PROBLEM REQUIREMENTS: Your answer should be the complete data, copied exactly.

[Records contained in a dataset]
• • • • •

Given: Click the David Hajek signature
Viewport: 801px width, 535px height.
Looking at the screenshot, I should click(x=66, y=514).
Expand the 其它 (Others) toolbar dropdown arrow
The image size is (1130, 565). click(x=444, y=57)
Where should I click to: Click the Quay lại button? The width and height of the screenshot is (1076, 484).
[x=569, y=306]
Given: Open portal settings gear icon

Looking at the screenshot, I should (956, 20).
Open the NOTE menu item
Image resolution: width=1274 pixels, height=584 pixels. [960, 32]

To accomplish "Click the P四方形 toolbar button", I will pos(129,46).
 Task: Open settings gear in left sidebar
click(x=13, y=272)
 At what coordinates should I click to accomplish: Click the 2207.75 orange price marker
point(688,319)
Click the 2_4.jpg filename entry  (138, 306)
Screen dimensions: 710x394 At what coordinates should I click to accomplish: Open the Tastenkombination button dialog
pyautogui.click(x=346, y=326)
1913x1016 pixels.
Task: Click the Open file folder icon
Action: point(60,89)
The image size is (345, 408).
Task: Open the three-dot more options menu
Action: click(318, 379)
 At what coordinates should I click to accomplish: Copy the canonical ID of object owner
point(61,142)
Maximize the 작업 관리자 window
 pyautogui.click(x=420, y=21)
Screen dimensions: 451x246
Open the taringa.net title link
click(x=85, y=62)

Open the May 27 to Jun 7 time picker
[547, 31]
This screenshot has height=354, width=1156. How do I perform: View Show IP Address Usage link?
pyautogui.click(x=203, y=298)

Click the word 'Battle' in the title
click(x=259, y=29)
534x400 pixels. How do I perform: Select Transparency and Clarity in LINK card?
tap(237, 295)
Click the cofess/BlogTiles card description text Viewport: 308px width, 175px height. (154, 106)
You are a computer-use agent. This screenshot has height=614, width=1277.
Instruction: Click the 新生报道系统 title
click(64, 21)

• • • • •

RESPONSE BOX:
Given: Click the David Hajek signature
Viewport: 801px width, 535px height.
Looking at the screenshot, I should click(x=66, y=514).
Expand the 其它 (Others) toolbar dropdown arrow
The image size is (1130, 565). click(x=444, y=57)
Where should I click to: Click the Quay lại button? The width and height of the screenshot is (1076, 484).
[x=569, y=306]
Given: Open portal settings gear icon

Looking at the screenshot, I should (956, 20).
Open the NOTE menu item
Image resolution: width=1274 pixels, height=584 pixels. [960, 32]

To accomplish "Click the P四方形 toolbar button", I will pos(129,46).
 Task: Open settings gear in left sidebar
click(x=13, y=272)
 At what coordinates should I click to accomplish: Click the 2207.75 orange price marker
point(688,319)
Click the 2_4.jpg filename entry  (138, 306)
Screen dimensions: 710x394 At what coordinates should I click to accomplish: Open the Tastenkombination button dialog
pyautogui.click(x=346, y=326)
1913x1016 pixels.
Task: Click the Open file folder icon
Action: point(60,89)
The image size is (345, 408).
Task: Open the three-dot more options menu
Action: click(318, 379)
 At what coordinates should I click to accomplish: Copy the canonical ID of object owner
point(61,142)
Maximize the 작업 관리자 window
 pyautogui.click(x=420, y=21)
Screen dimensions: 451x246
Open the taringa.net title link
click(x=85, y=62)

Open the May 27 to Jun 7 time picker
[547, 31]
This screenshot has height=354, width=1156. How do I perform: View Show IP Address Usage link?
pyautogui.click(x=203, y=298)

Click the word 'Battle' in the title
click(x=259, y=29)
534x400 pixels. How do I perform: Select Transparency and Clarity in LINK card?
tap(237, 295)
Click the cofess/BlogTiles card description text Viewport: 308px width, 175px height. (154, 106)
You are a computer-use agent. This screenshot has height=614, width=1277.
Instruction: Click the 新生报道系统 title
click(64, 21)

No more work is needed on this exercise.